ATA is the acronym of Action To Action. In online advertising, users go through a marketing funnel defined by several actions that advertisers can track and analyse: impression view, ad click, app install, service registration, purchase, etc. ATA models estimate the probability of a user engaging in a certain action of the funnel provided that it has engaged in the previous one. 


As industry matures, some advertisers try to align the cost of users acquired with the lifetime value of these users. Sometimes this means asking DSPs to optimize campaigns towards latter steps in the user funnel. However, the further the optimization action is in the funnel, the less conversions there will be for DSPs to feed their machine learning algorithms with.

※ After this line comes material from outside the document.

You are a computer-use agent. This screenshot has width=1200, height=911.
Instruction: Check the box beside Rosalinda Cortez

As a matter of fact, DSPs are required to provide better predicting models for smaller conversion rates with less training data. Otherwise, campaigns may not reach performance goals or volume targets. 


To make the most of our data, we break the user journey through the funnel in the actions that are most relevant for the campaign. An e-commerce campaign optimizing towards purchase might be broken down to impression-to-install and install-to-purchase problems.

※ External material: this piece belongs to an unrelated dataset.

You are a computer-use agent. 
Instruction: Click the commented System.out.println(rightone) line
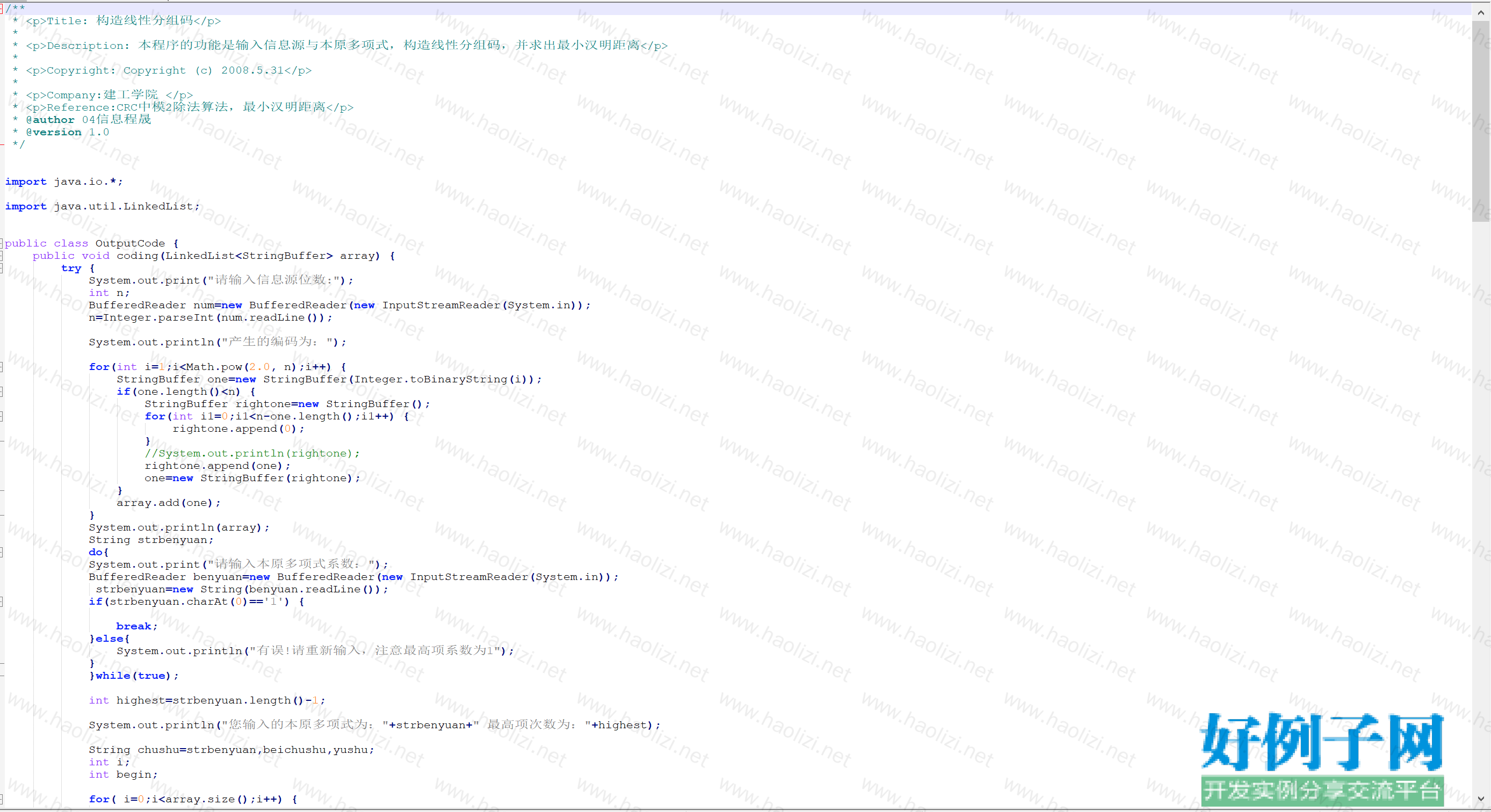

Independent models are fitted and optimized for their specific problem. This allows us to learn from intermediate actions that would otherwise be ignored. Intermediate conversion rates are one or two orders of magnitude higher and easier to predict. First steps in the funnel have lots of data and models can have lots of features and low regularization. Latter steps in the funnel have less data and models must have fewer but more relevant features and high regularization to prevent overfitting.

The final estimation of the user conversion rate for the campaign is a combination of all estimated intermediate conversion rates. 

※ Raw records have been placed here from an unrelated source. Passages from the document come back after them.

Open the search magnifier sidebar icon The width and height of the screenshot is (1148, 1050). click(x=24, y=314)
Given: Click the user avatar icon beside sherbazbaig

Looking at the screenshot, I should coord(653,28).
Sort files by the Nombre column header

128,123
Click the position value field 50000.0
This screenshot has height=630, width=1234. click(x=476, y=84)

We have observed that this methodology not only provides better performance and volumes than other solutions in a wide variety of situations but also automates away a considerable effort in setting up campaign parameters and manual optimizations.


All in all, to provide advertisers with accurate prediction models for their post-install-action optimized campaigns, we break the funnel into relevant actions so that we can squeeze as much value as possible from all the data we have as well as keep manual setup and optimization efforts in check.